*** Opening Source information ***

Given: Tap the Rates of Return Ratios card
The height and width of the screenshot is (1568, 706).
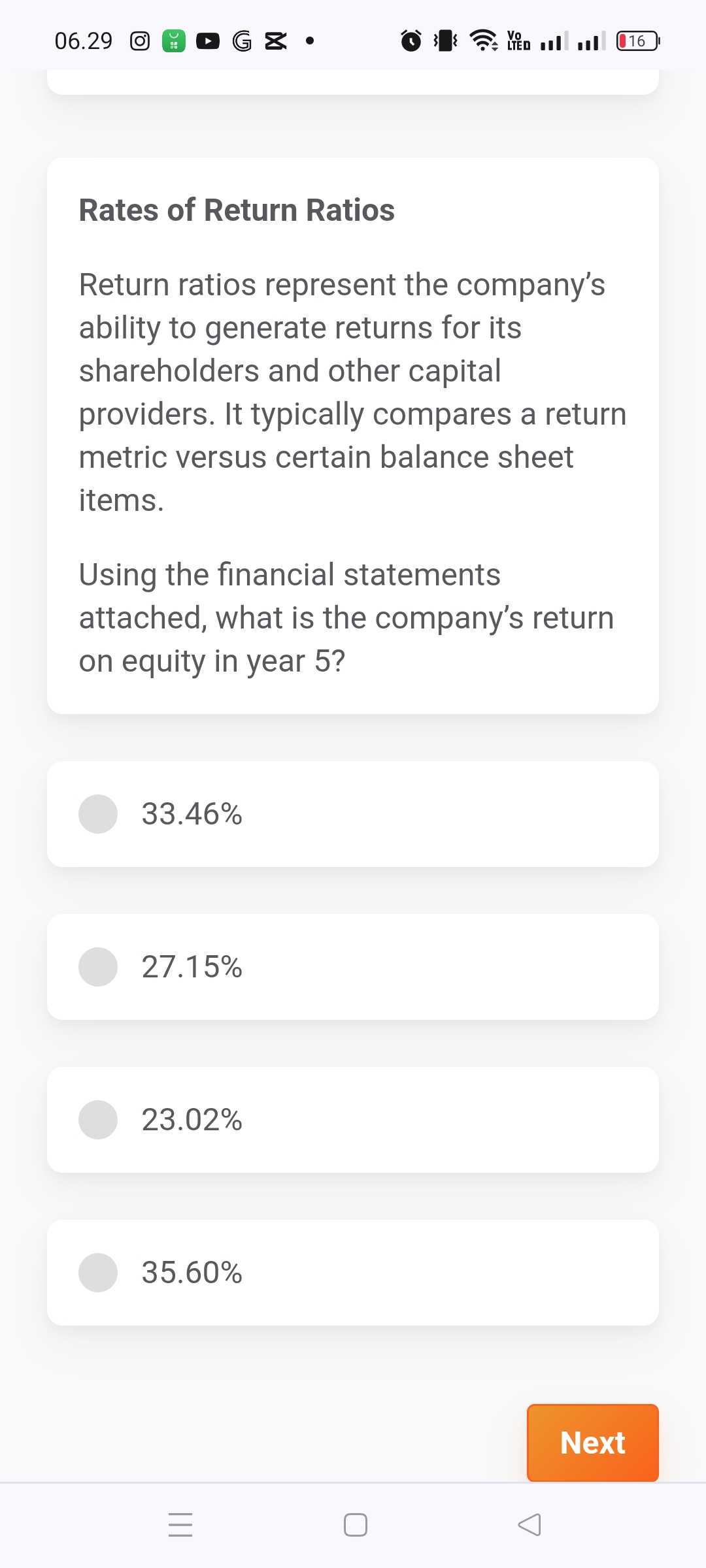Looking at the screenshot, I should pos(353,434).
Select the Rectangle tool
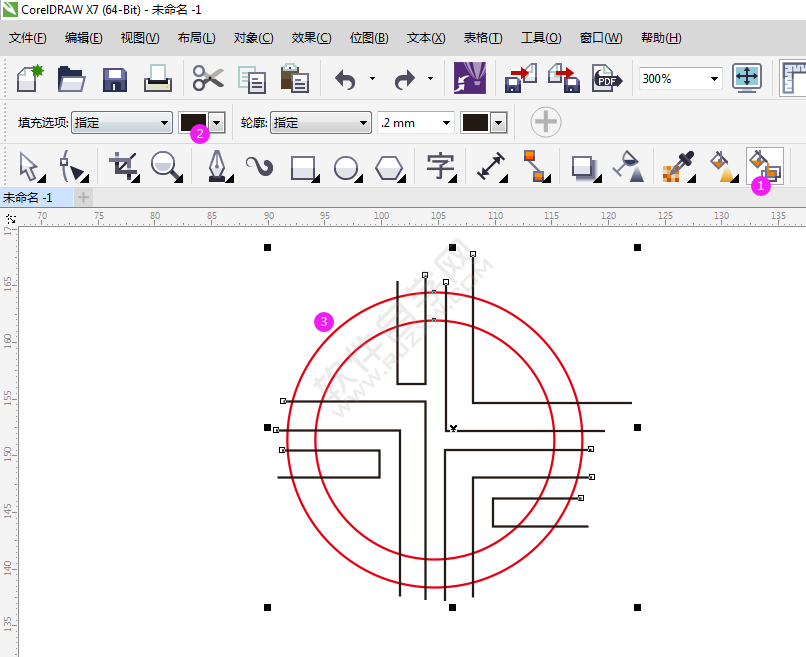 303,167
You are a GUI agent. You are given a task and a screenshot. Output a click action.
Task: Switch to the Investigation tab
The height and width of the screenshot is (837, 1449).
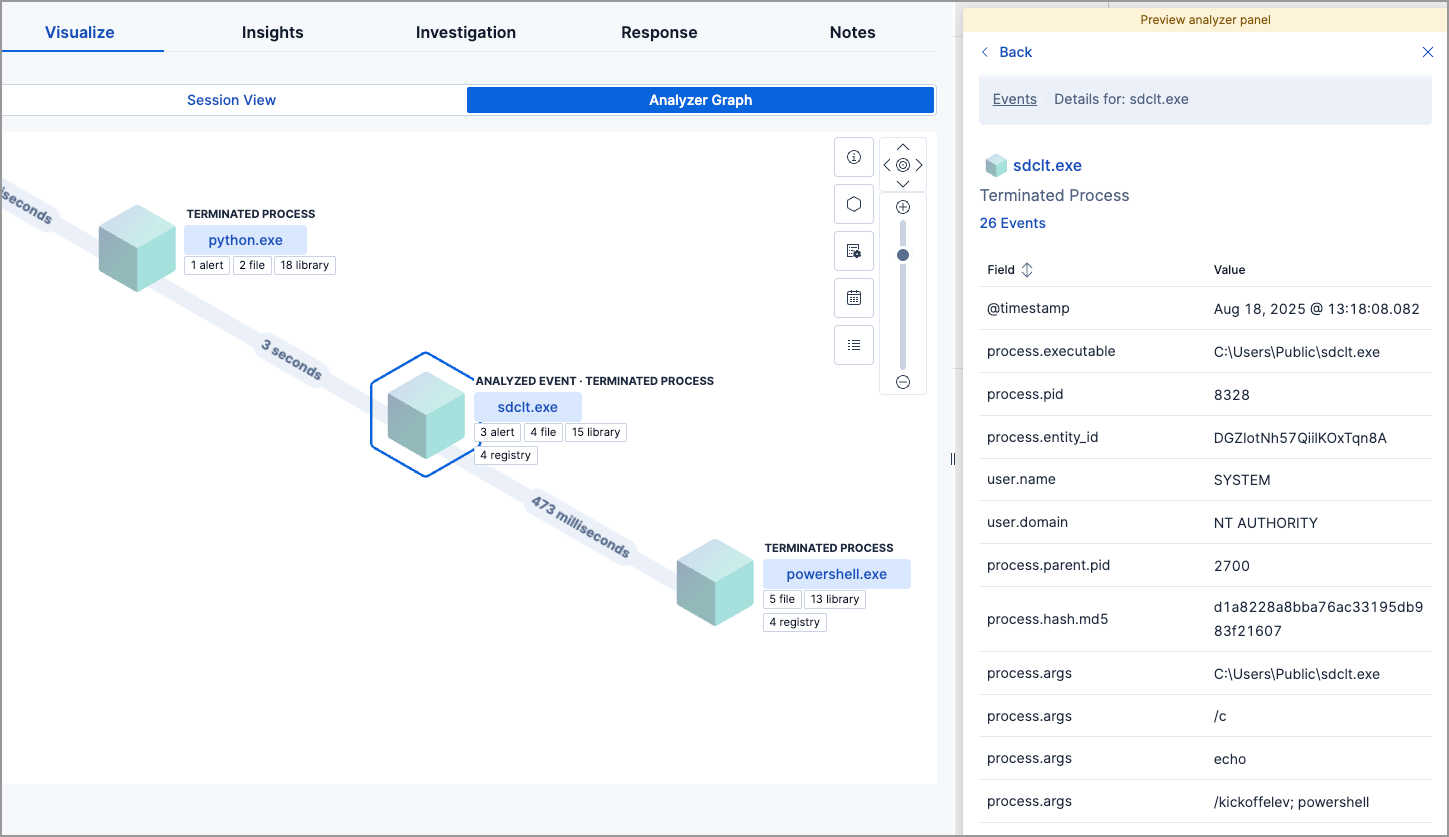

*** Closing Source information ***
*** Opening Source information ***

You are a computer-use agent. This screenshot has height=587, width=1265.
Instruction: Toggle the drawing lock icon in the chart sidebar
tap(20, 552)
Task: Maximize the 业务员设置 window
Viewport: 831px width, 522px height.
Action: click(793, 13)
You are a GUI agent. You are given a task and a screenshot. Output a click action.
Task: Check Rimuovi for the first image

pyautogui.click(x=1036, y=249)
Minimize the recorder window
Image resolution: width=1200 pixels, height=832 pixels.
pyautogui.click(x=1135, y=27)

*** Closing Source information ***

_Problem requirements_
Each line of the records that contains the string "window" must be copied.

_Answer_
Task: Maximize the 业务员设置 window
Minimize the recorder window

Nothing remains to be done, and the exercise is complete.